Iranian hackers began their latest wave of attacks in Persian Gulf states last year. Since then, they have expanded to 80 targets — including internet service providers, telecommunications companies and government agencies — in 12 European countries and the United States, according to researchers at FireEye, which first reported the attacks last month.
The current hacks are harder to catch than previous Iranian attacks. Instead of hitting victims directly, FireEye researchers said, Iranian hackers have been going after the internet’s core routing system, intercepting traffic between so-called domain name registrars. Once they intercepted their target’s customer web traffic, they used stolen login credentials to gain access to their victims’ emails. (Domain name registrars hold the keys to hundreds, perhaps thousands, of companies’ websites.)
“They’re taking whole mailboxes of data,” said Benjamin Read, a senior manager of cyberespionage analysis at FireEye. Mr. Read said Iranian hackers had targeted police forces, intelligence agencies and foreign ministries, indicating a classic, state-backed espionage campaign rather than a criminal, profit-seeking motive.
There is a long history of Iranian attacks against the United States, and episodes from five years back or longer are just now being made public.
On Wednesday, the Justice Department announced an indictment against a former Air Force intelligence specialist, Monica Witt, on charges of helping Iran with an online espionage campaign. Four members of Iran’s Islamic Revolutionary Guard Corps were also charged with “computer intrusions and aggravated identity theft” directed at members of the United States intelligence community.

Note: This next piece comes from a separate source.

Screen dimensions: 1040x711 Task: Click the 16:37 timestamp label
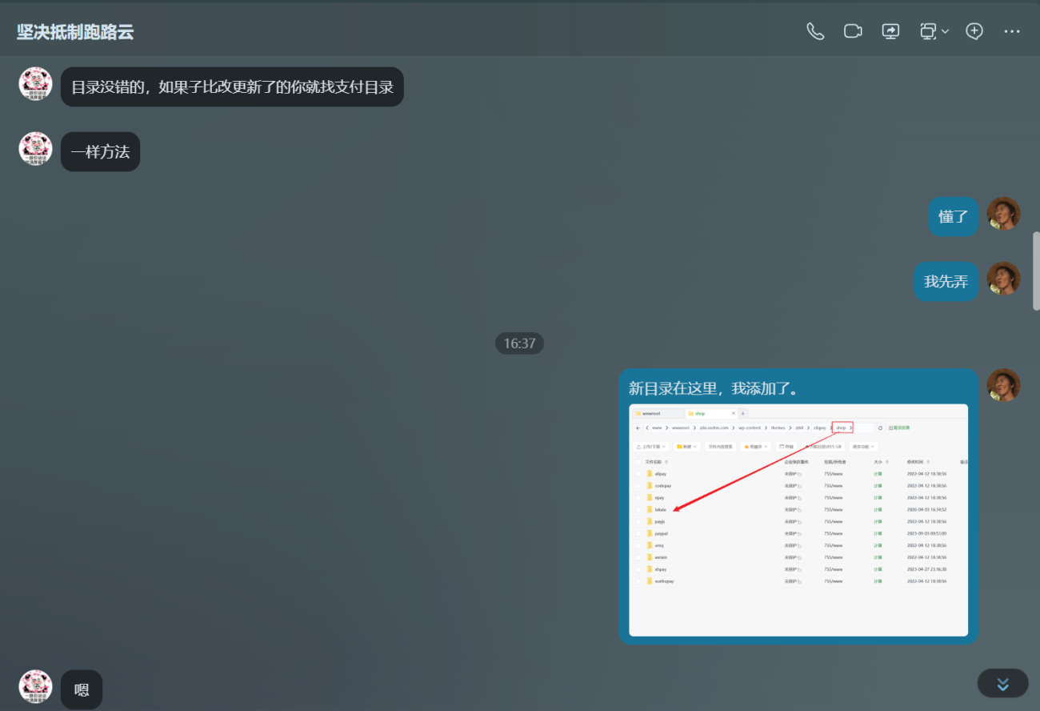click(x=519, y=343)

Also last week, the Treasury said it was putting sanctions on two Iranian companies, New Horizon Organization and Net Peygard Samavat Company, and several people linked to them. Treasury officials said New Horizon set up annual conferences where Iran could recruit and collect intelligence from foreign attendees.
Ms. Witt attended one of the conferences, the indictment says. Net Peygard used information she provided to begin a campaign in 2014 to track the online activities of United States government and military personnel, Treasury officials said.